── Entries supplied ──
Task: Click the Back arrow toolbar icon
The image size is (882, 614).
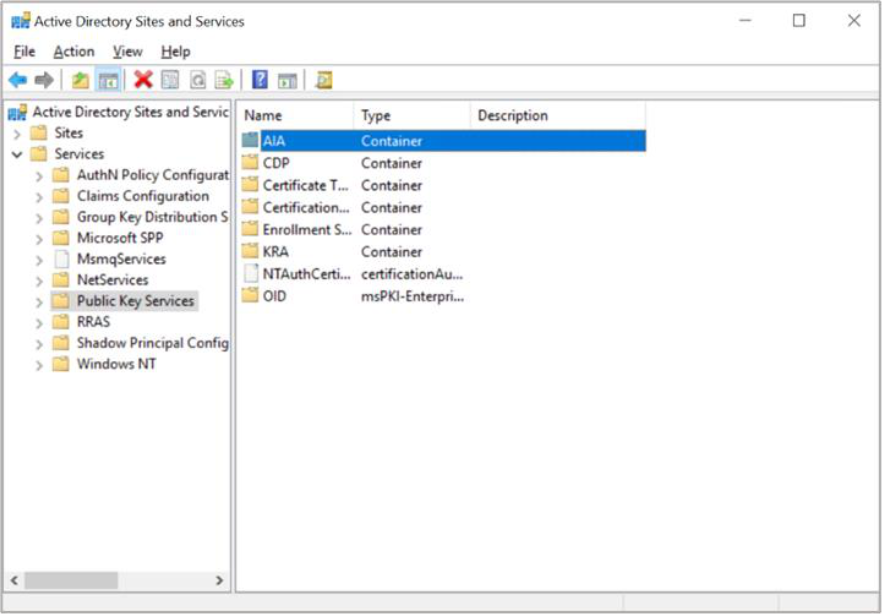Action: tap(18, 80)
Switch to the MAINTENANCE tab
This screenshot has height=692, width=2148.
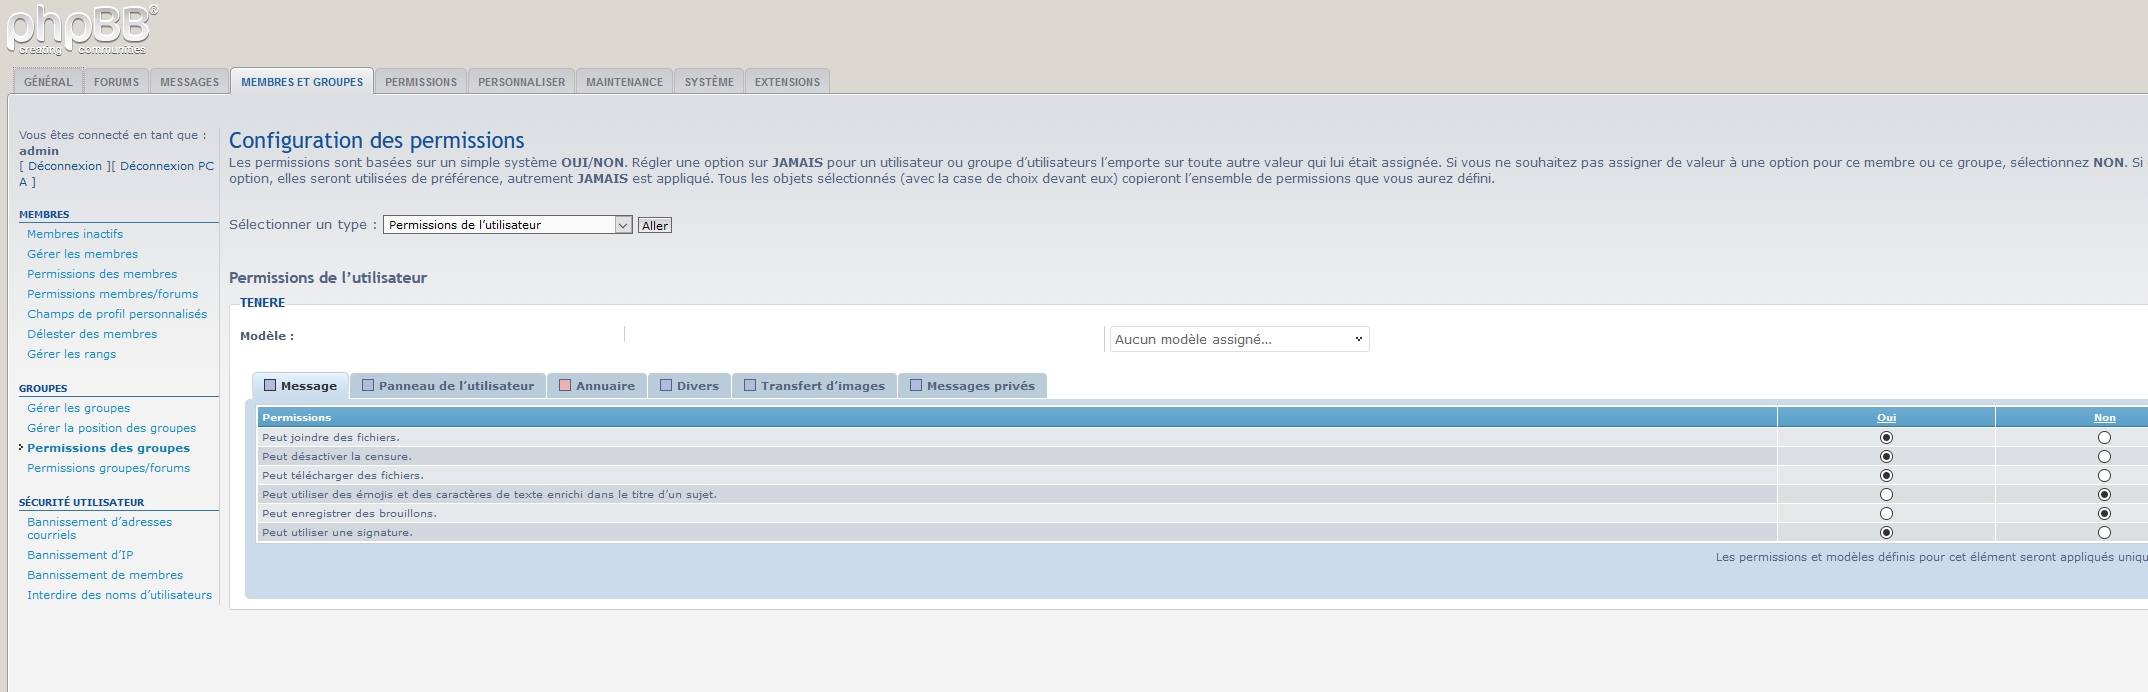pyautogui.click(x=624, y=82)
───
── Entries supplied ──
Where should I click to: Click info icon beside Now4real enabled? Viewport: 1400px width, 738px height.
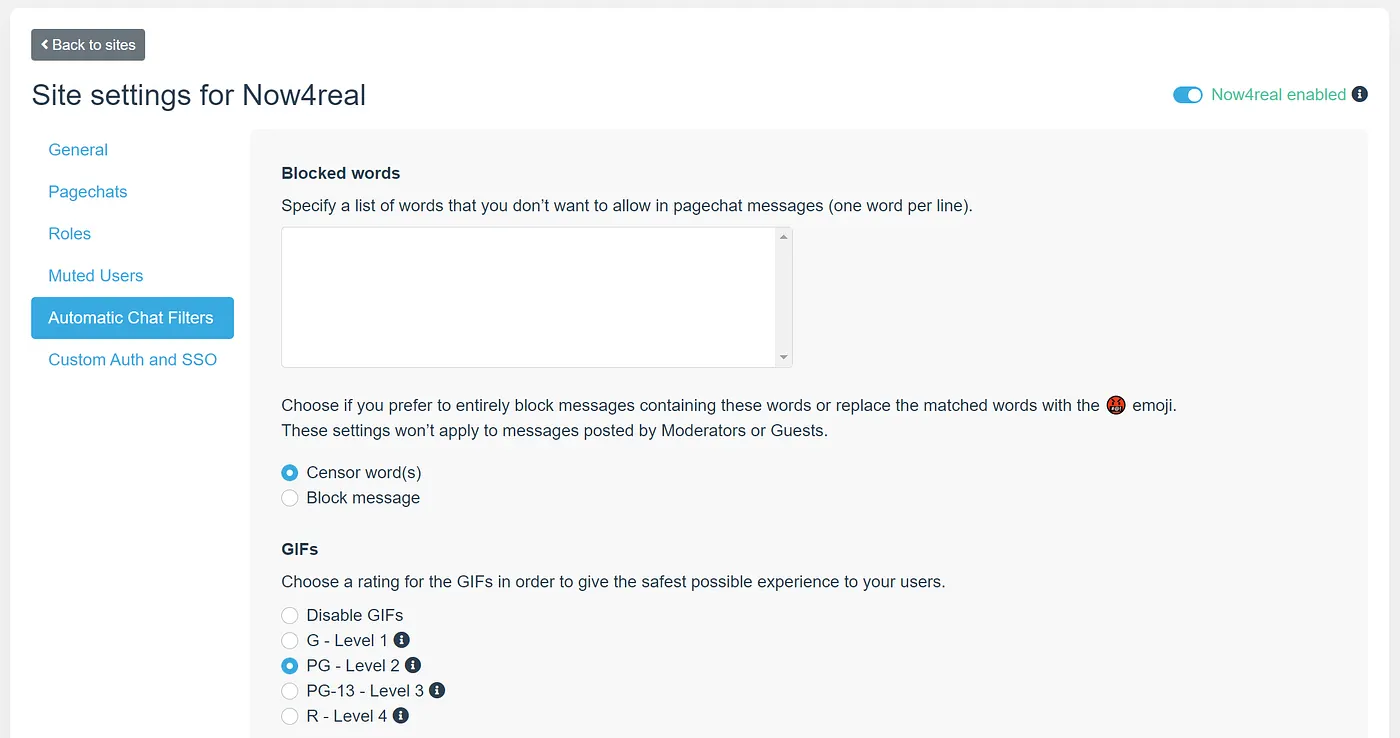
───
● **Exercise description**
State the count of lines above containing the string "icon", and add nothing to it.

● **Final answer**
2